Work item » Write the data out again, word for word.

Material to process »
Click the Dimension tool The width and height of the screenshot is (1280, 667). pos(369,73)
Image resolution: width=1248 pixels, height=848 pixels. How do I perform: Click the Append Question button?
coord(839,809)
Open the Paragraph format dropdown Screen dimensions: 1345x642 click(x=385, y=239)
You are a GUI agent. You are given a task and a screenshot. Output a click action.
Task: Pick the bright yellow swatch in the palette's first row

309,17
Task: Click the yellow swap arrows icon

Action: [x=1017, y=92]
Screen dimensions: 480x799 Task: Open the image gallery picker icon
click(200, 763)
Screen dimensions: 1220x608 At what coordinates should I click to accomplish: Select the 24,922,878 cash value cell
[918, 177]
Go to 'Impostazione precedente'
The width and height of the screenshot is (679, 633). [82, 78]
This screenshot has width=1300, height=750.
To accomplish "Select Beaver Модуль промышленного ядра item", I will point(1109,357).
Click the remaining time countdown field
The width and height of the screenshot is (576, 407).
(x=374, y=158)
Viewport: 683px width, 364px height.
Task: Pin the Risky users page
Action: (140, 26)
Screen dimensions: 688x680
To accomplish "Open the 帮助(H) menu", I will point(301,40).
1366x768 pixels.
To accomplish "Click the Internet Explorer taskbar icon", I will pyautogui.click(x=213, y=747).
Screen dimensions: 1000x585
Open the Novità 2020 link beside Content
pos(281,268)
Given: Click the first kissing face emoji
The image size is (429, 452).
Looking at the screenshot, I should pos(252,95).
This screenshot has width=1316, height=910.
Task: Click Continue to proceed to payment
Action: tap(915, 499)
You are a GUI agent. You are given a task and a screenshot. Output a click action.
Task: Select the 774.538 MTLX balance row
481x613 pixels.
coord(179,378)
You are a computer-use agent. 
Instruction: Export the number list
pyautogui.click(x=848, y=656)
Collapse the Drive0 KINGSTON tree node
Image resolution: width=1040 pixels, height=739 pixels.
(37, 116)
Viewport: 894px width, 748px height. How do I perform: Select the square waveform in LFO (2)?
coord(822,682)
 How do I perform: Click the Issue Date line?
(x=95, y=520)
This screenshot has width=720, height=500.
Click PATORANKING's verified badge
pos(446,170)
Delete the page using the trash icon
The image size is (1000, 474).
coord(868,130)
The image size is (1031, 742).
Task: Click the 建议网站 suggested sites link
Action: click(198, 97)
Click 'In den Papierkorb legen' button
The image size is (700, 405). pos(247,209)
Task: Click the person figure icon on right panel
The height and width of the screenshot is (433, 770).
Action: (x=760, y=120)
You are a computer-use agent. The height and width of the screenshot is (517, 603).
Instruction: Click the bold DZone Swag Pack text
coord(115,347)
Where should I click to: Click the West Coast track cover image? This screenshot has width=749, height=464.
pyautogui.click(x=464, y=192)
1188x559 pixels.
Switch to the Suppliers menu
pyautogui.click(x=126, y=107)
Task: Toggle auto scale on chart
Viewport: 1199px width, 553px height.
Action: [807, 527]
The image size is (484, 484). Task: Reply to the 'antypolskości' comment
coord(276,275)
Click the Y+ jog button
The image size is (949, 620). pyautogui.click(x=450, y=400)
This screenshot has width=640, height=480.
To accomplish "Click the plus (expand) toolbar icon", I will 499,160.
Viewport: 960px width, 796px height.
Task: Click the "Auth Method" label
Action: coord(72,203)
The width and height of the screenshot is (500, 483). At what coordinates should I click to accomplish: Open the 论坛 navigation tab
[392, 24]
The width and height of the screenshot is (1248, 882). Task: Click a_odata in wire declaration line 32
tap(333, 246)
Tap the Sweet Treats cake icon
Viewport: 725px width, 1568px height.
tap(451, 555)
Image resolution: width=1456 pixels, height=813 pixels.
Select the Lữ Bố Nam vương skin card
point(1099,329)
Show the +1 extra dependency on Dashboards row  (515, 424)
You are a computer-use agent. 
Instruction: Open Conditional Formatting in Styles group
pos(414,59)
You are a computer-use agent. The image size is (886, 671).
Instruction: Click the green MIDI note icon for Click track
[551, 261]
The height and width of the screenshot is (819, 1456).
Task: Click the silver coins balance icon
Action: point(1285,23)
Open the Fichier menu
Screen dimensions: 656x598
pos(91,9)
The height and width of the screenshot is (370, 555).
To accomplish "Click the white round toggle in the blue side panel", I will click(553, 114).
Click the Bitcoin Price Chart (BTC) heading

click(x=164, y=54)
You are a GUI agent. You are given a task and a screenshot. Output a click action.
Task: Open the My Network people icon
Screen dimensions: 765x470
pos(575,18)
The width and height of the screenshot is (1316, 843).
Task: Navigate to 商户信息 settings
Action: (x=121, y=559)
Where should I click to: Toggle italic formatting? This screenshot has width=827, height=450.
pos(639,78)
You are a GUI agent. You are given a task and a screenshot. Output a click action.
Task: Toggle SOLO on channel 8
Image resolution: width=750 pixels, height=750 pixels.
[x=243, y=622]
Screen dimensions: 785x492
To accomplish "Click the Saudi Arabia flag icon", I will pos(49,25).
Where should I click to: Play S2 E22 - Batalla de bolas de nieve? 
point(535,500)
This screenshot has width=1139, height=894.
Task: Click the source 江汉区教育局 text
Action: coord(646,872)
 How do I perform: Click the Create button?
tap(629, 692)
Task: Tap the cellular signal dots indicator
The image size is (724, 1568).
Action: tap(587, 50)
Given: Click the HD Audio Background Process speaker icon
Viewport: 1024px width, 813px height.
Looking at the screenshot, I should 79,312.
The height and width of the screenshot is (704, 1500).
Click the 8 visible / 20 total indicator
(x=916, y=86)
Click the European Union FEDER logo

Answer for this exercise »
Click the Dimension tool The width and height of the screenshot is (1280, 667). pos(369,73)
Image resolution: width=1248 pixels, height=848 pixels. How do I perform: Click the Append Question button?
coord(839,809)
Open the Paragraph format dropdown Screen dimensions: 1345x642 click(x=385, y=239)
You are a GUI agent. You are given a task and a screenshot. Output a click action.
Task: Pick the bright yellow swatch in the palette's first row

309,17
Task: Click the yellow swap arrows icon

Action: [x=1017, y=92]
Screen dimensions: 480x799 Task: Open the image gallery picker icon
click(200, 763)
Screen dimensions: 1220x608 At what coordinates should I click to accomplish: Select the 24,922,878 cash value cell
[918, 177]
Go to 'Impostazione precedente'
The width and height of the screenshot is (679, 633). [82, 78]
This screenshot has width=1300, height=750.
To accomplish "Select Beaver Модуль промышленного ядра item", I will point(1109,357).
Click the remaining time countdown field
The width and height of the screenshot is (576, 407).
(x=374, y=158)
Viewport: 683px width, 364px height.
Task: Pin the Risky users page
Action: (140, 26)
Screen dimensions: 688x680
To accomplish "Open the 帮助(H) menu", I will point(301,40).
1366x768 pixels.
To accomplish "Click the Internet Explorer taskbar icon", I will pyautogui.click(x=213, y=747).
Screen dimensions: 1000x585
Open the Novità 2020 link beside Content
pos(281,268)
Given: Click the first kissing face emoji
The image size is (429, 452).
Looking at the screenshot, I should pos(252,95).
This screenshot has width=1316, height=910.
Task: Click Continue to proceed to payment
Action: tap(915, 499)
You are a GUI agent. You are given a task and a screenshot. Output a click action.
Task: Select the 774.538 MTLX balance row
481x613 pixels.
coord(179,378)
You are a computer-use agent. 
Instruction: Export the number list
pyautogui.click(x=848, y=656)
Collapse the Drive0 KINGSTON tree node
Image resolution: width=1040 pixels, height=739 pixels.
(37, 116)
Viewport: 894px width, 748px height. How do I perform: Select the square waveform in LFO (2)?
coord(822,682)
 How do I perform: Click the Issue Date line?
(x=95, y=520)
This screenshot has width=720, height=500.
Click PATORANKING's verified badge
pos(446,170)
Delete the page using the trash icon
The image size is (1000, 474).
coord(868,130)
The image size is (1031, 742).
Task: Click the 建议网站 suggested sites link
Action: click(198, 97)
Click 'In den Papierkorb legen' button
The image size is (700, 405). pos(247,209)
Task: Click the person figure icon on right panel
The height and width of the screenshot is (433, 770).
Action: (x=760, y=120)
You are a computer-use agent. The height and width of the screenshot is (517, 603).
Instruction: Click the bold DZone Swag Pack text
coord(115,347)
Where should I click to: Click the West Coast track cover image? This screenshot has width=749, height=464.
pyautogui.click(x=464, y=192)
1188x559 pixels.
Switch to the Suppliers menu
pyautogui.click(x=126, y=107)
Task: Toggle auto scale on chart
Viewport: 1199px width, 553px height.
Action: [807, 527]
The image size is (484, 484). Task: Reply to the 'antypolskości' comment
coord(276,275)
Click the Y+ jog button
The image size is (949, 620). pyautogui.click(x=450, y=400)
This screenshot has width=640, height=480.
To accomplish "Click the plus (expand) toolbar icon", I will 499,160.
Viewport: 960px width, 796px height.
Task: Click the "Auth Method" label
Action: coord(72,203)
The width and height of the screenshot is (500, 483). At what coordinates should I click to accomplish: Open the 论坛 navigation tab
[392, 24]
The width and height of the screenshot is (1248, 882). Task: Click a_odata in wire declaration line 32
tap(333, 246)
Tap the Sweet Treats cake icon
Viewport: 725px width, 1568px height.
tap(451, 555)
Image resolution: width=1456 pixels, height=813 pixels.
Select the Lữ Bố Nam vương skin card
point(1099,329)
Show the +1 extra dependency on Dashboards row  (515, 424)
You are a computer-use agent. 
Instruction: Open Conditional Formatting in Styles group
pos(414,59)
You are a computer-use agent. The image size is (886, 671).
Instruction: Click the green MIDI note icon for Click track
[551, 261]
The height and width of the screenshot is (819, 1456).
Task: Click the silver coins balance icon
Action: point(1285,23)
Open the Fichier menu
Screen dimensions: 656x598
pos(91,9)
The height and width of the screenshot is (370, 555).
To accomplish "Click the white round toggle in the blue side panel", I will click(553, 114).
Click the Bitcoin Price Chart (BTC) heading

click(x=164, y=54)
You are a GUI agent. You are given a task and a screenshot. Output a click action.
Task: Open the My Network people icon
Screen dimensions: 765x470
pos(575,18)
The width and height of the screenshot is (1316, 843).
Task: Navigate to 商户信息 settings
Action: (x=121, y=559)
Where should I click to: Toggle italic formatting? This screenshot has width=827, height=450.
pos(639,78)
You are a GUI agent. You are given a task and a screenshot. Output a click action.
Task: Toggle SOLO on channel 8
Image resolution: width=750 pixels, height=750 pixels.
[x=243, y=622]
Screen dimensions: 785x492
To accomplish "Click the Saudi Arabia flag icon", I will pos(49,25).
Where should I click to: Play S2 E22 - Batalla de bolas de nieve? 
point(535,500)
This screenshot has width=1139, height=894.
Task: Click the source 江汉区教育局 text
Action: coord(646,872)
 How do I perform: Click the Create button?
tap(629, 692)
Task: Tap the cellular signal dots indicator
The image size is (724, 1568).
Action: tap(587, 50)
Given: Click the HD Audio Background Process speaker icon
Viewport: 1024px width, 813px height.
Looking at the screenshot, I should 79,312.
The height and width of the screenshot is (704, 1500).
Click the 8 visible / 20 total indicator
(x=916, y=86)
Click the European Union FEDER logo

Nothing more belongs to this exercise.